日本海寒帯気団収束帯上に発生した
メソスケール渦状擾乱の構造と発達過程

長谷川 晃一

2001年2月2日に観測された北陸沖で発生した渦状擾乱について、主にドップラーレーダデータを用いてその三次元構造を調べた。この渦状擾乱は寒気の吹き出し時に発生した擾乱で、3つの対流システムから構成されていた。渦の水平スケールは約80kmで、中心部ではエコーが弱く低気圧性循環が見られた。また、この渦は速度傾度が大きいシアライン上に位置していたことから日本海寒帯気団収束帯(JPCZ)上に発生した渦状擾乱であったと示唆される。この渦状擾乱を構成する対流システムであるWING1・2はJPCZ上で形成された対流システムであった。特にWING1は渦の発達に伴う低気圧性循環の強化とシアラインの北側と南側の温度傾度によって収束が強化された結果、非常に強く発達したことが分かった。WING3についてはシアライン南側の一様な西風場で発生していており、WING1やWING2とは形成過程が異なるシステムであった。このWING3は陸上の冷たい空気塊と海上の暖かい空気塊との収束によって形成されていた。

更にこのJPCZ上に発生する渦状擾乱の形成・発達過程を数値実験を用いて調べた。数値実験では地表面や地形の効果を含まない水平シアと温度傾度を伴うシアラインのみを与えて渦を発生させた。その結果、数値実験で再現した渦状擾乱と観測で示された渦状擾乱はその特徴が非常に似ていた。このことからJPCZで発生する渦には温度傾度と水平シアを伴うシアラインが本質的な役割をしていることが分かった。また温度傾度・水平シア・湿度による渦状擾乱の発達過程への影響を調べるために感度実験を行った結果、水平シアが強くなるほど波長の長い渦が卓越し、温度傾度が大きくなるほど波長の短い渦が卓越していた。これらのスケールは、水平シアは平均流のシア幅に対して卓越する波長の割合を変えることで決めており、温度傾度は平均流のシア幅を変えることでそのスケールを決めていたことが分かった。一方、水平シアが小さい実験では渦が、水蒸気の凝結の効果を無くした実験では渦もシアラインも形成されなかった。この結果から渦の形成には水平シアが重要であることが分かった。
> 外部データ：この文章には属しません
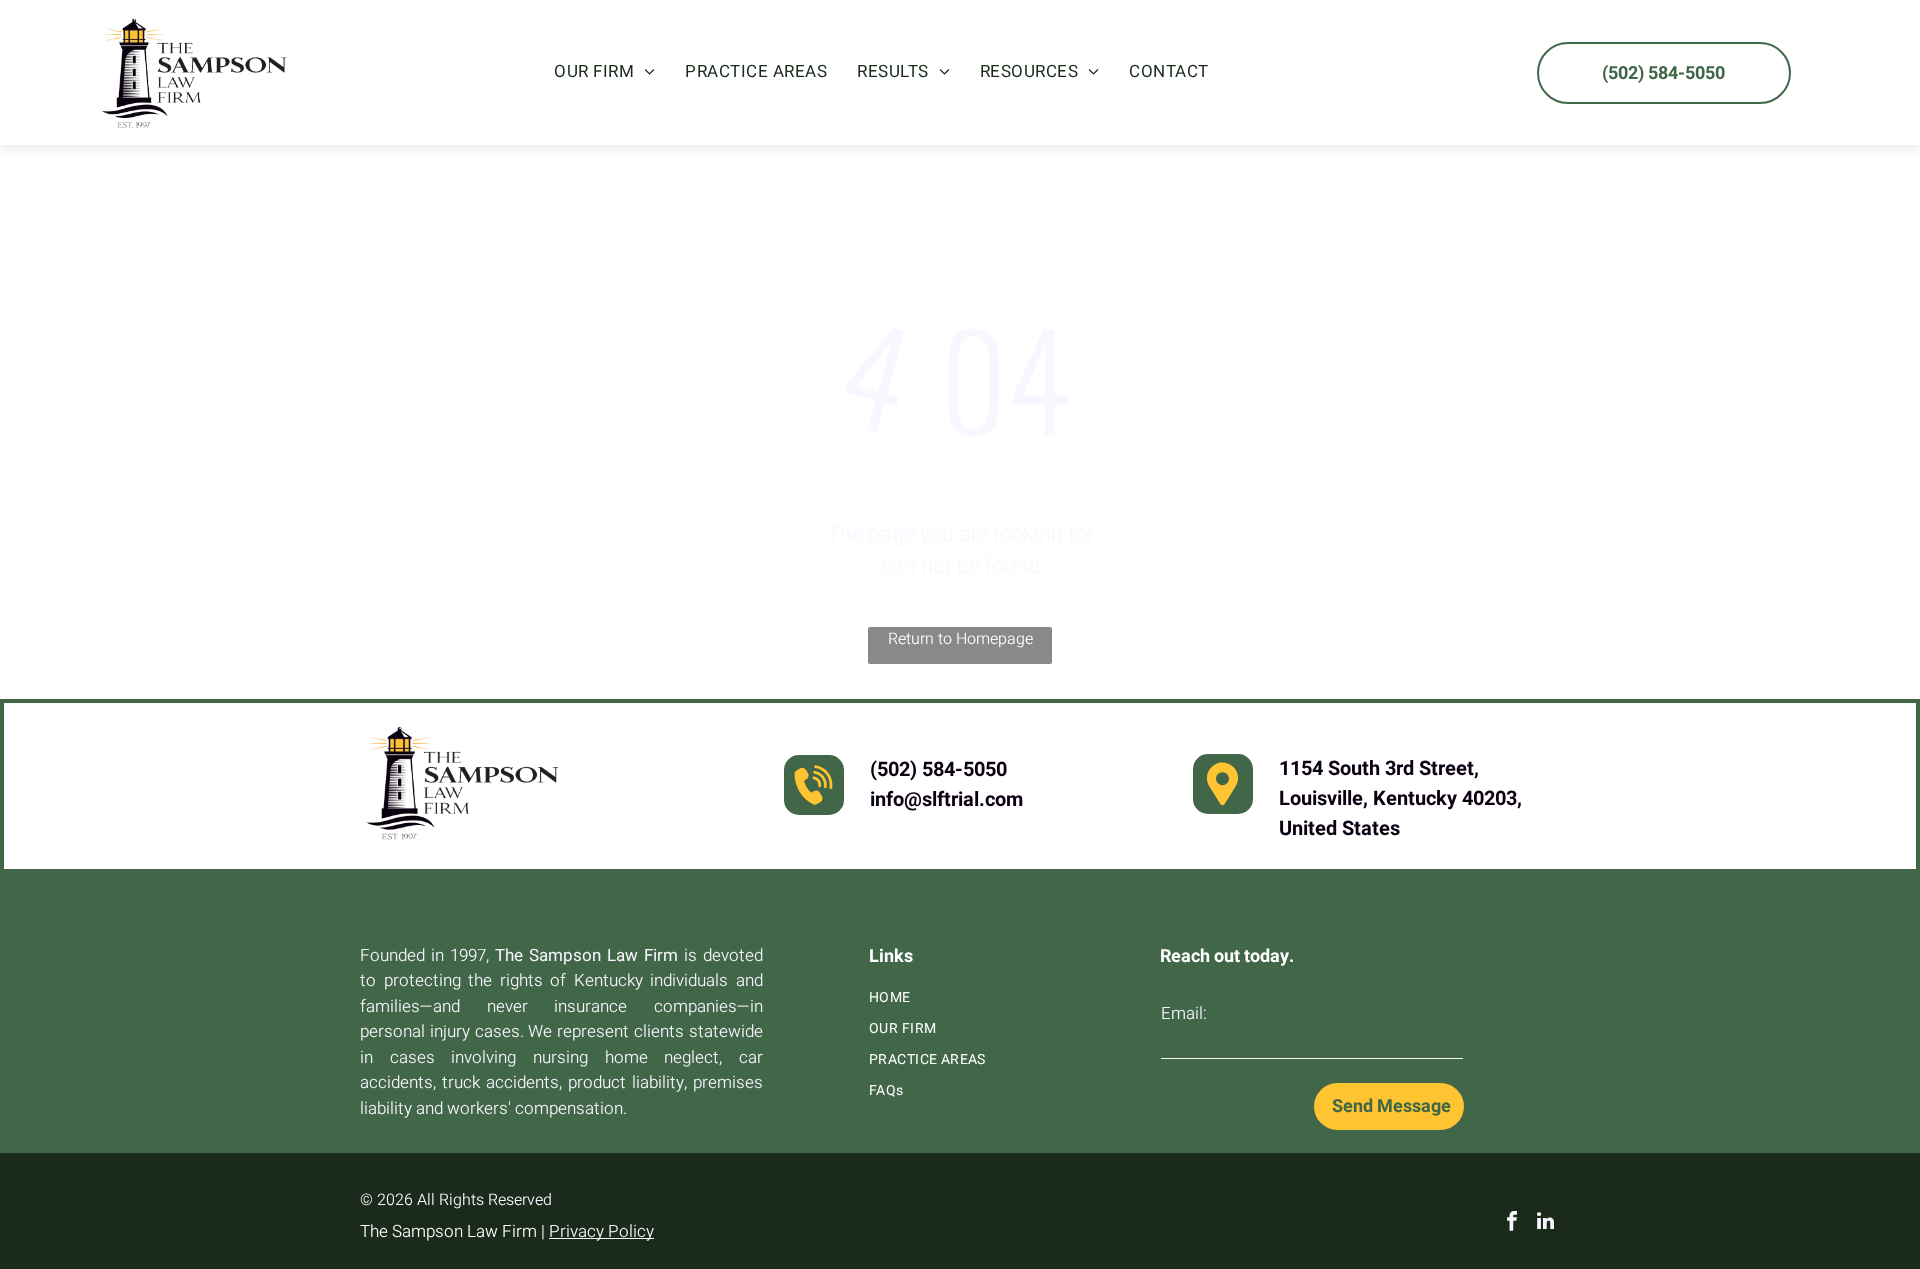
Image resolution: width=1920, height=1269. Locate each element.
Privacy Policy (601, 1231)
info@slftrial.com (946, 799)
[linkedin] (1546, 1223)
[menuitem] (604, 72)
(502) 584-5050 (938, 769)
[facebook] (1512, 1223)
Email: (1184, 1013)
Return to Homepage (960, 639)
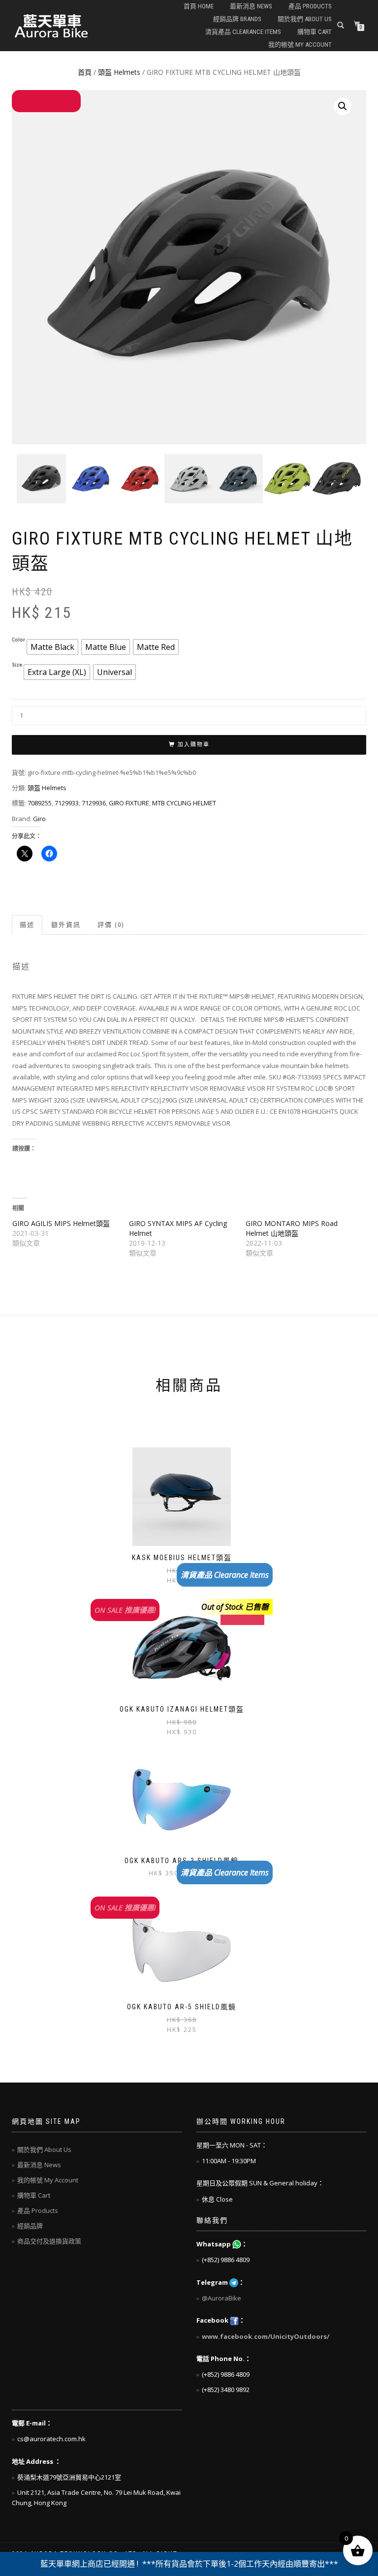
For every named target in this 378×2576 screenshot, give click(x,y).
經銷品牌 (30, 2225)
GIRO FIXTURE (129, 802)
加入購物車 (194, 744)
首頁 (85, 72)
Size (17, 665)
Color (18, 640)
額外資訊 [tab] (66, 924)
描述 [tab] (27, 924)
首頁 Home (199, 6)
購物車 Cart (314, 31)
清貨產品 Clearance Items (243, 31)
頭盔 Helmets (119, 72)
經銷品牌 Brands (237, 19)
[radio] (52, 647)
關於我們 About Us (305, 19)
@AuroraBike (221, 2298)
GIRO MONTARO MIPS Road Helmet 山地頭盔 (292, 1228)
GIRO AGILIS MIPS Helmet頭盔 (61, 1223)
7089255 (40, 802)
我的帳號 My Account (300, 44)
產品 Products (310, 6)
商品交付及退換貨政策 (49, 2241)
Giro (39, 818)
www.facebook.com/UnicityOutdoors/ (265, 2336)
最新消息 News (251, 6)
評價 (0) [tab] (111, 924)
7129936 (94, 802)
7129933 (67, 802)
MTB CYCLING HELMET (184, 802)
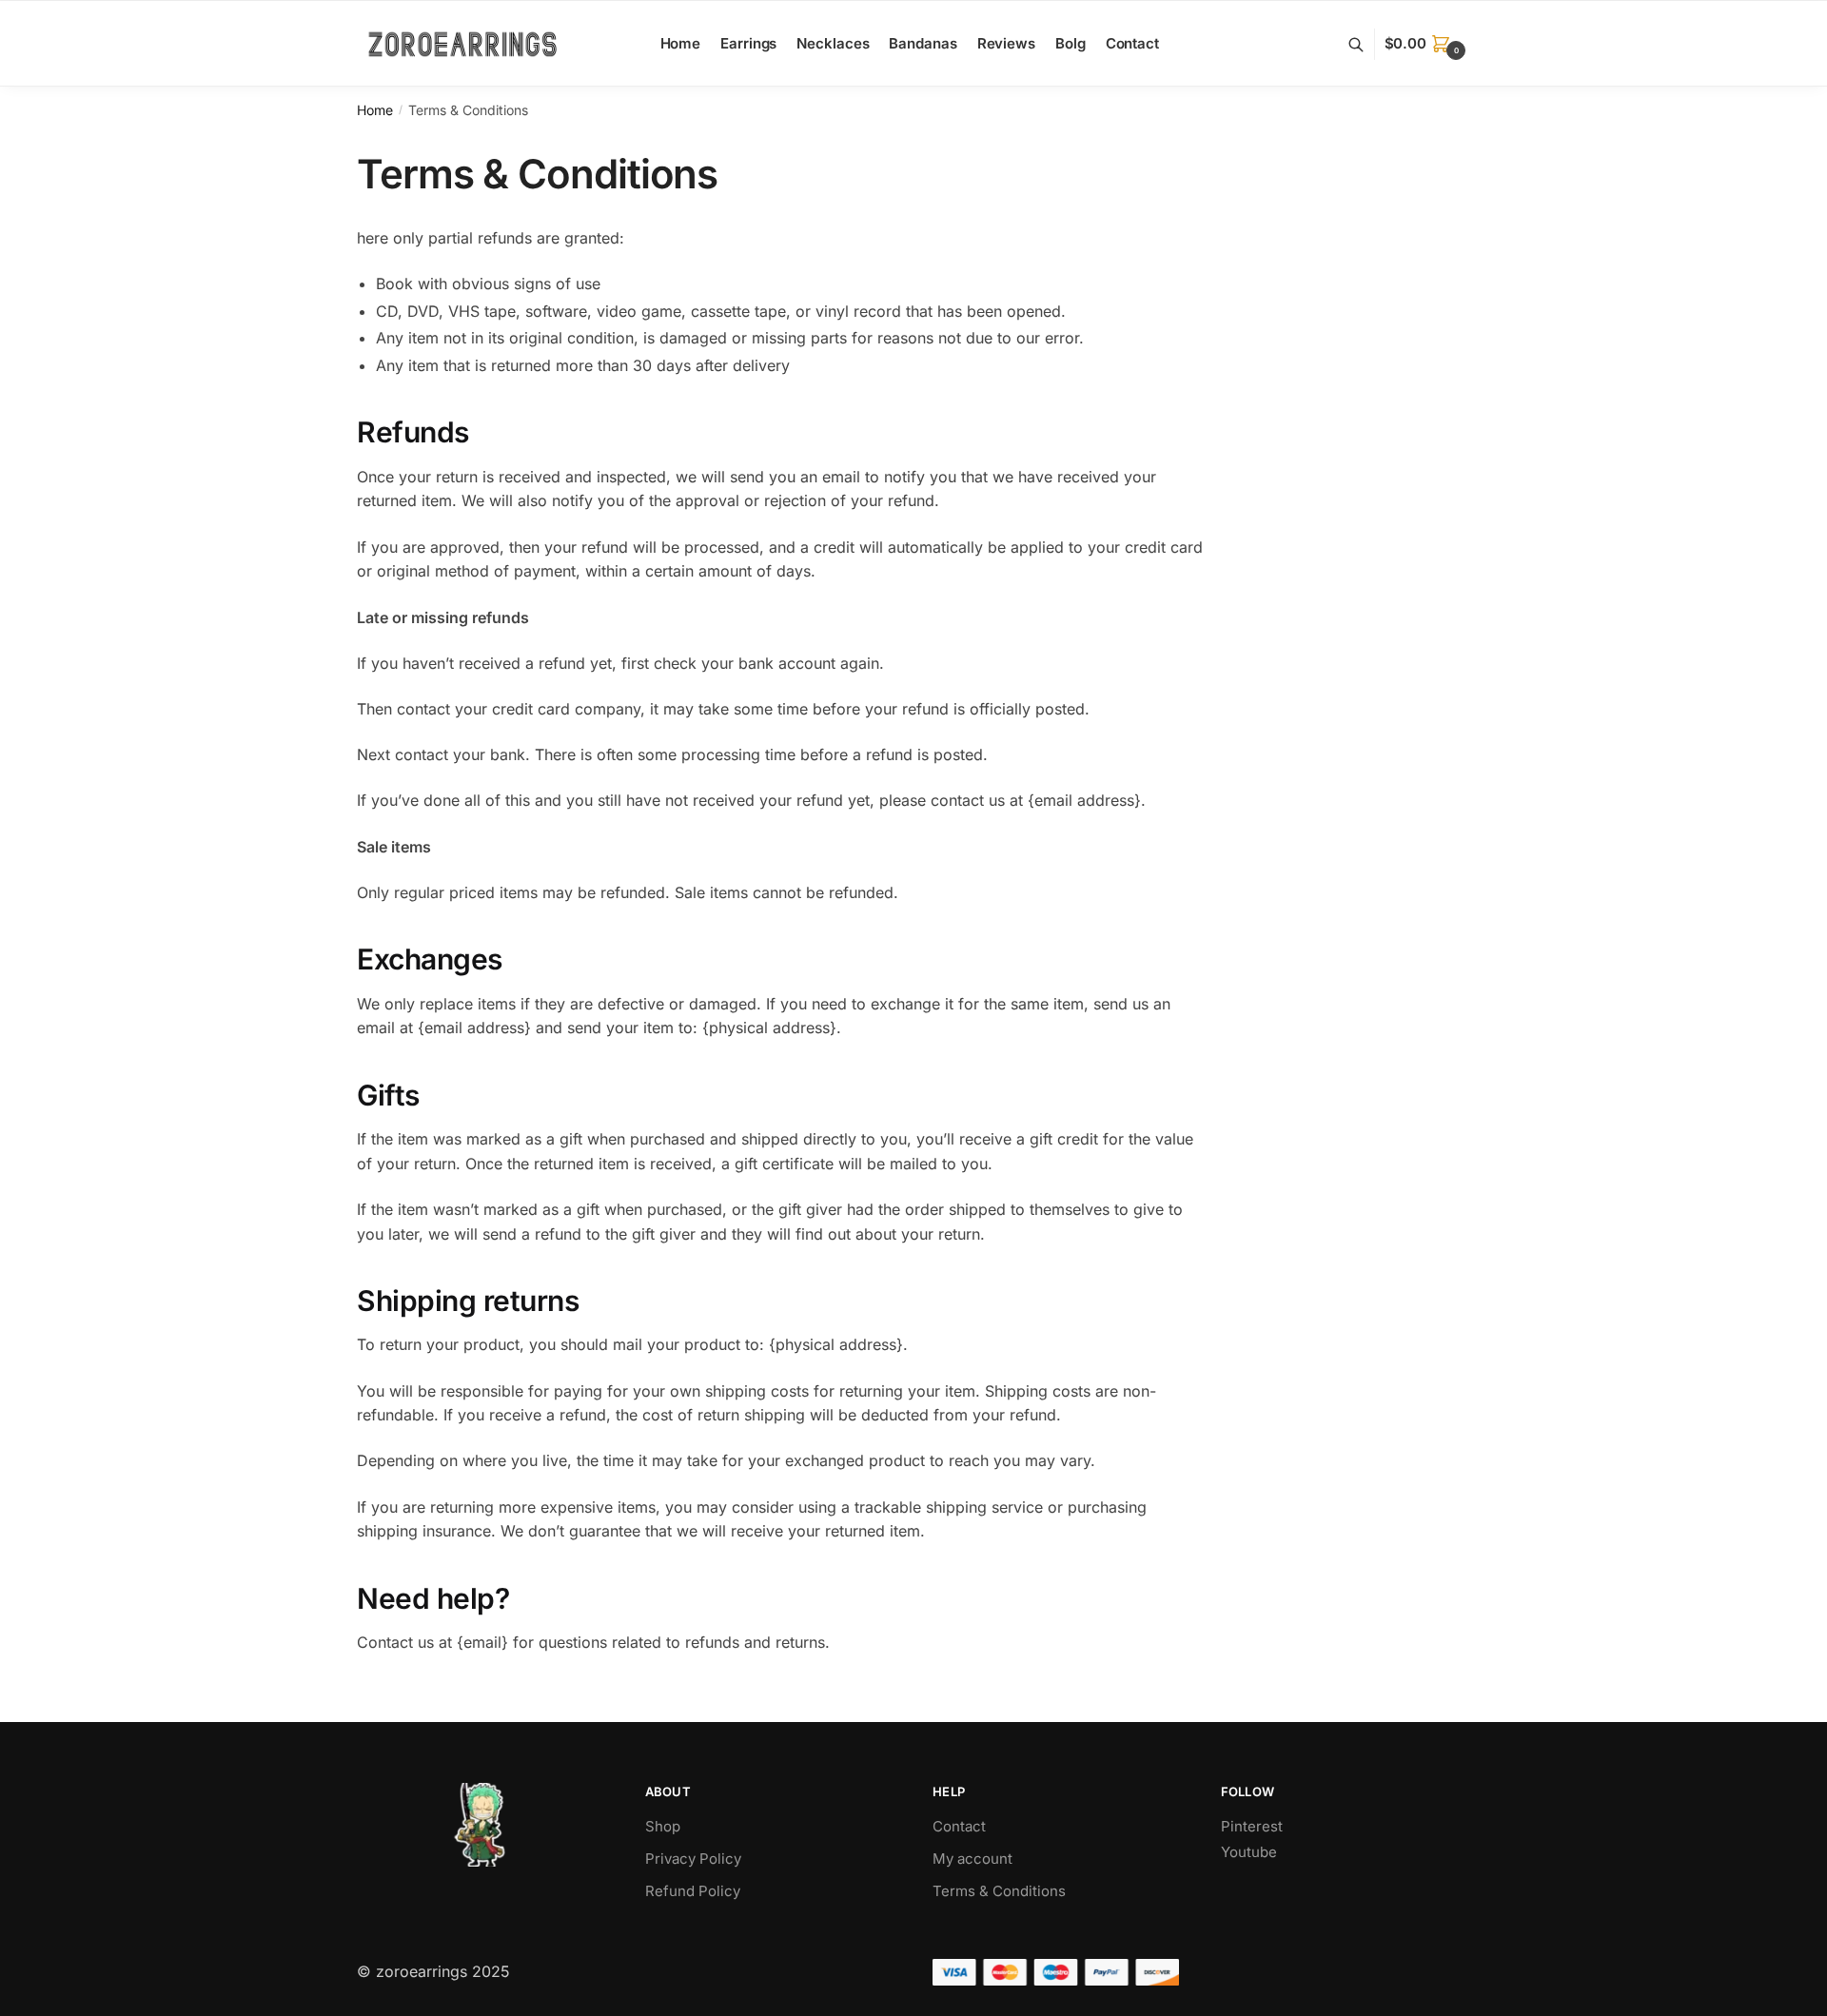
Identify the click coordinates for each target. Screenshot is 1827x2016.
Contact (959, 1826)
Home (375, 110)
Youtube (1249, 1852)
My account (972, 1859)
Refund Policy (692, 1891)
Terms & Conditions (999, 1891)
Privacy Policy (693, 1859)
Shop (662, 1826)
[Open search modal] (1366, 44)
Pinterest (1252, 1826)
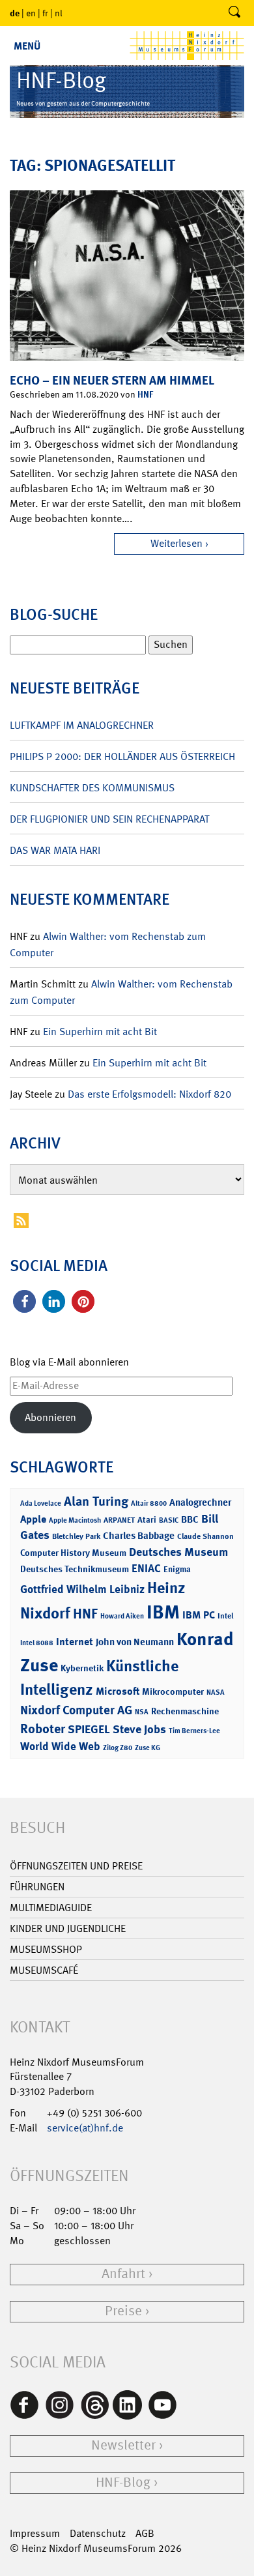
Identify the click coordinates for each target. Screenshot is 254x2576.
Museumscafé (44, 1970)
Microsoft (117, 1691)
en (31, 13)
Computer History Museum (73, 1552)
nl (59, 13)
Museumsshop (46, 1949)
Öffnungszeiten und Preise (76, 1866)
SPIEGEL (89, 1729)
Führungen (37, 1887)
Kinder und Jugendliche (68, 1928)
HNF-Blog (123, 2482)
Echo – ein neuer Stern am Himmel (112, 380)
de (15, 13)
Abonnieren (50, 1417)
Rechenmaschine (185, 1711)
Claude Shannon (205, 1536)
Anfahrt (123, 2274)
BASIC (168, 1520)
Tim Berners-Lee (194, 1731)
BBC (190, 1519)
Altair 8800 (149, 1503)
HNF (145, 394)
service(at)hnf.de (85, 2128)
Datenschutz (98, 2533)
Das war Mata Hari (55, 850)
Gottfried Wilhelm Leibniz (82, 1589)
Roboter (42, 1728)
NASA (215, 1692)
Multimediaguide (51, 1907)
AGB (144, 2533)
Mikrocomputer (173, 1691)
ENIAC (146, 1568)
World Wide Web (60, 1746)
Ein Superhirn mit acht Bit (100, 1031)
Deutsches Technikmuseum (74, 1568)
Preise (123, 2311)
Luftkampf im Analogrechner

また渦が形成できるような強い水平シアを伴うシアラインの形成には水蒸気の凝結の役割が不可欠であることから、この渦状擾乱は湿潤大気固有の現象と考えられる。これらの渦についてエネルギー収支解析を行ったところ、順圧過程によるエネルギー変換は傾圧過程のエネルギー変換の大きさは数倍程度の違いしかなく、これらは同じオーダーであった。従って、JPCZ上で発生する渦の発達過程としては、順圧過程と傾圧過程の両方のエネルギー変換過程が重要であることが分かった。